Over the years there has been some innovation from British financial service players with regard to investment time horizons.

Towers Watson has been a proponent of 10-year mandates and reports to have about 30 clients which have awarded about 50 mandates at that length.

In its February 2012 Thinking Ahead Group report, The Wrong Type of Snow, Towers Watson discusses the tension that exists between equity and bondholders from long-term funds that are obliged to invest in corporations with short-term incentive arrangements: “This tension tends to be balanced out by funds focusing on shorter term, rather than corporations adopting longer-term incentives.”

But it also points to a “class of investor” that may help to resolve this conundrum in favour of the longer-term perspective. In what is an act of “fiduciary capitalism”, the report states that universal owners are long-term asset owners who are committed to inter-generational equity and recognise the issues of sustainability in that challenge.

 

Philosophical change

Many funds managers have also been vocal about the need for a change of philosophy.

One of those, Neil Woodford, head of investment for Invesco Perpetual in the UK, described to the Kay Review panel the obstacles he faces in the pursuit of a “stewardship relationship” with investee companies.

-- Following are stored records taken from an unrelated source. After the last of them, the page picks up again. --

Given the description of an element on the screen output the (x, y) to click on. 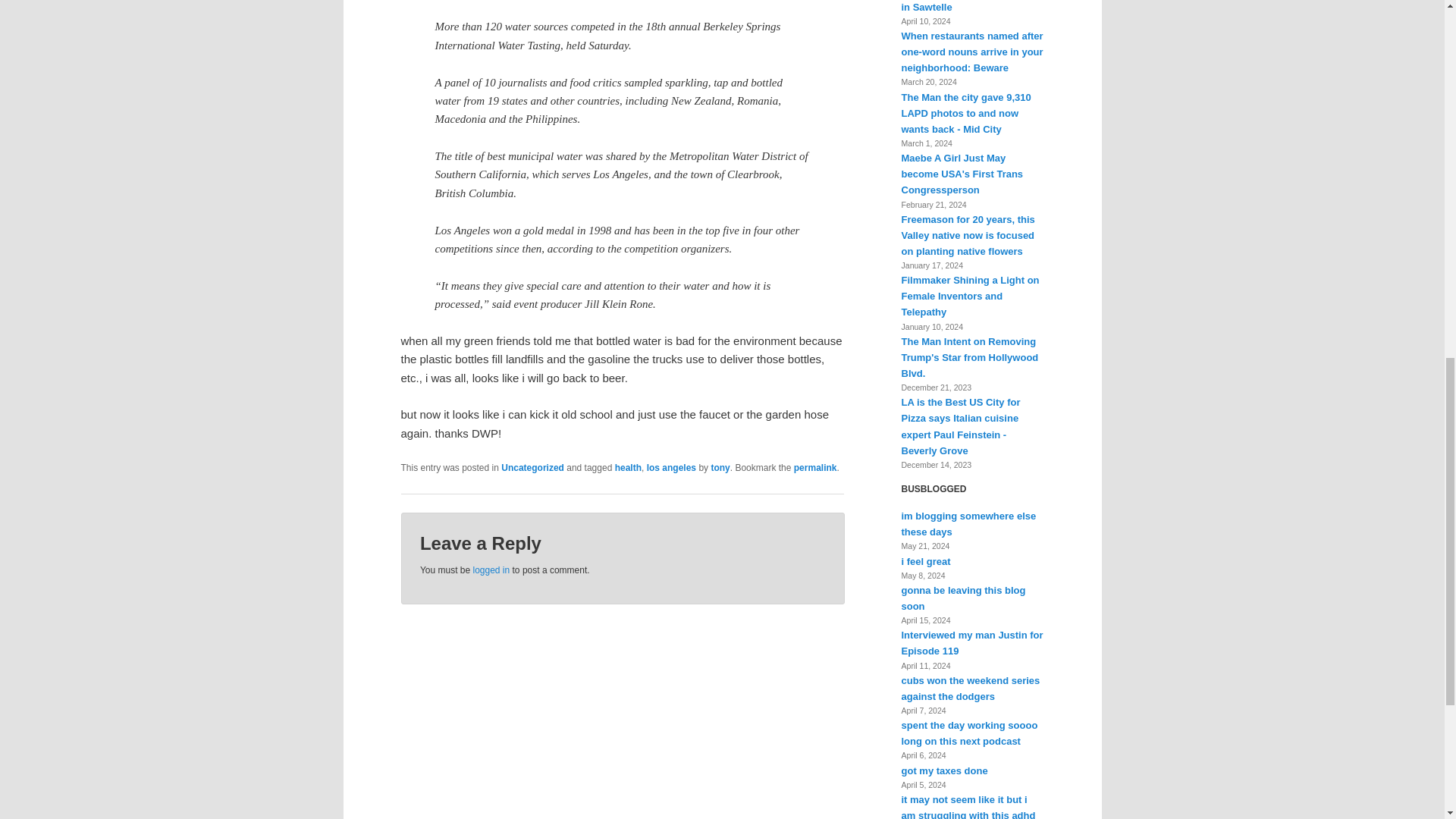
Permalink to cancel my Arrowhead subscription! (815, 467)
Uncategorized (532, 467)
los angeles (670, 467)
tony (719, 467)
logged in (490, 570)
health (628, 467)
permalink (815, 467)
Given the description of an element on the screen output the (x, y) to click on. 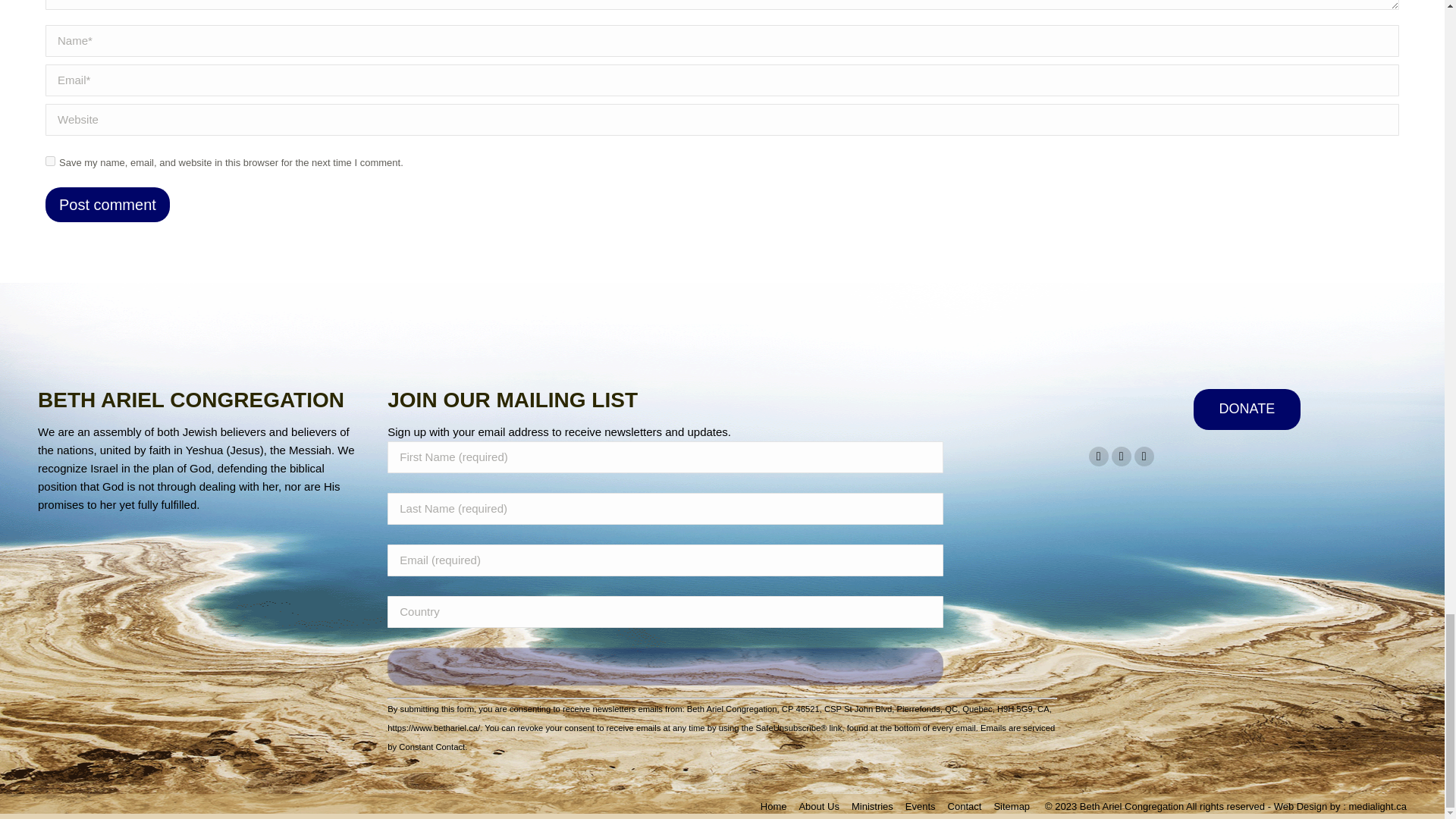
Instagram page opens in new window (1144, 456)
Facebook page opens in new window (1098, 456)
yes (50, 161)
YouTube page opens in new window (1121, 456)
Subscribe (665, 666)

His obstacles also go some way to sum up the challenges faced by those with a long-term view, including:

  • The measurement of fund management performance over short time scales
  • The broader industry’s obsession with quarterly reporting
  • Corporate management’s interactions with intermediaries (investment bankers and sell-side analysts) at the expense of interaction with ‘owners’
  • The remuneration structures of fund management professionals – an overemphasis on one-year returns rather than longer time periods
  • Fund management fashions – for example, the popularity, for obvious reasons, of hedge fund management techniques
  • Human nature – the innate preference for conventional failure over unconventional success
  • Regulation, in particular of pension funds, has helped to significantly diminish the role equity investment can play in providing attractive long-term returns to savers
  • Incentive structures in the broking industry which encourage increased trading activity
  • The ability to remain constantly in touch with market movements, for example, via mobile devices
  • The proliferation of derivative strategies which drive underlying cash market turnover
  • The absence of fiscal incentives that might favour long-term investment strategies
  • The tyranny of the benchmark has created an environment in which fund managers are less inclined to back businesses or industries for the long term because they are concerned with the career risk of moving too far away from their benchmark index over shorter time periods.

The first two of these concerns, the measurement of fund management performance over short time scales and the broader industry’s obsession with quarterly reporting, were a consistent theme among respondents to the Kay Review.

The interim report states that a large majority of respondents, whether they represented companies or investors, considered that quarterly reporting and interim management statements fell into the category of useless or misleading information.

Kay has not made any recommendations and will present his final report, including recommendations for action, to the secretary of state for business in July, but the comments and proposals discussed in the report “signal areas of interest for the final report”. Could this signal the end of quarterly reporting?